_Aim of the exercise_: In the entries below, count the lines that include the word "agent" and reply with the number alone.
○ ○ ○ ○
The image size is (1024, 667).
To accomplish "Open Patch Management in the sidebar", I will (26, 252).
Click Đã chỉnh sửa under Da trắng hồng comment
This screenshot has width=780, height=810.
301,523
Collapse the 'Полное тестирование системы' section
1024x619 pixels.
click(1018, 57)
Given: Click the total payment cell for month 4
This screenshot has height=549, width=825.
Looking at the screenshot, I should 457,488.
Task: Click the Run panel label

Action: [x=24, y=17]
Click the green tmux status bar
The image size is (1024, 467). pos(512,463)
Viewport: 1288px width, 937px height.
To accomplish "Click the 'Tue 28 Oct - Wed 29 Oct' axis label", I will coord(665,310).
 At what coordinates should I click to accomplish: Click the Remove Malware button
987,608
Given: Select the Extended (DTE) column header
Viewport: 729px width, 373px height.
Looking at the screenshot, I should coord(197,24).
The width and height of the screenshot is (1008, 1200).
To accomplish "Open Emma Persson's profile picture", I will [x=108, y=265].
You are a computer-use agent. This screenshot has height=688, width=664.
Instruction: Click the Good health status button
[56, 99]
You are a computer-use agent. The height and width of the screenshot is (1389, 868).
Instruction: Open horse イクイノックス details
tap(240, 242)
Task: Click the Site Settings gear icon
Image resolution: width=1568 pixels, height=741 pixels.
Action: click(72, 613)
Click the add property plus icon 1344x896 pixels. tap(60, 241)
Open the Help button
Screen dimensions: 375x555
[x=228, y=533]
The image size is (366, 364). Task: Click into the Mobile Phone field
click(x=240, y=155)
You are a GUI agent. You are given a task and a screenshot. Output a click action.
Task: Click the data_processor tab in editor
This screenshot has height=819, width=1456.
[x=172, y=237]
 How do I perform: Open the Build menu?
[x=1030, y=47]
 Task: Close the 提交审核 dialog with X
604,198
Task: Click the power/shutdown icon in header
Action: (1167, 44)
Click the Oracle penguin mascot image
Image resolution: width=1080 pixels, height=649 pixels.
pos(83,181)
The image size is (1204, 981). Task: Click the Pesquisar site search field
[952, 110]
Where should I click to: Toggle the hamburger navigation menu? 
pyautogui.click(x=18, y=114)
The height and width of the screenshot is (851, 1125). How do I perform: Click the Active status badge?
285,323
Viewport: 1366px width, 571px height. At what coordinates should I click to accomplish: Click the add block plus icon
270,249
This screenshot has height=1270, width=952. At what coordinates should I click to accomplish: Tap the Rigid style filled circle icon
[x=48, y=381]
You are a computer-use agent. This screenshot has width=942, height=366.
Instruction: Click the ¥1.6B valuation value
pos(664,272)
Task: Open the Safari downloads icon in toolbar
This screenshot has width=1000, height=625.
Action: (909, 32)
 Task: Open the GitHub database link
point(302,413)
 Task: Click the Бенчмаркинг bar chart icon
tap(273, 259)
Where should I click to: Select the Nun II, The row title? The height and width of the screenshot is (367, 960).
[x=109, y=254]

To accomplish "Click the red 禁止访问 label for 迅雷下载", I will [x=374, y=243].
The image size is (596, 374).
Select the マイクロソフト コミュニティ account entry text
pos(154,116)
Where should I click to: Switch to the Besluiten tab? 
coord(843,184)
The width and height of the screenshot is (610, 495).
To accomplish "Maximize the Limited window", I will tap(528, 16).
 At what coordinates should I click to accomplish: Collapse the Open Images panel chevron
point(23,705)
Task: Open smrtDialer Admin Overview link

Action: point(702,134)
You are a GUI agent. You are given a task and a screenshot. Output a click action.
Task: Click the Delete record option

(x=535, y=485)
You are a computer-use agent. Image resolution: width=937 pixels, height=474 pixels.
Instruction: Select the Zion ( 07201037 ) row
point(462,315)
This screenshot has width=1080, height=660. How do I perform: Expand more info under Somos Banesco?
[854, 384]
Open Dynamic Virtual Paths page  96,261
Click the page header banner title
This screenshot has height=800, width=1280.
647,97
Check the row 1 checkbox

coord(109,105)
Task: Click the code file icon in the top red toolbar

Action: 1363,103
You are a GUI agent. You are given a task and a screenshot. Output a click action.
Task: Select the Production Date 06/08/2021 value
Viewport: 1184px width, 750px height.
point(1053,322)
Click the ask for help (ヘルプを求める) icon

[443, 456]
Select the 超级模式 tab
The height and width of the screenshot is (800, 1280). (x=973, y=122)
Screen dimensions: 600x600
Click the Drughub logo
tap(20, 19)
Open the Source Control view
○ ○ ○ ○
_Answer for this exercise_: 7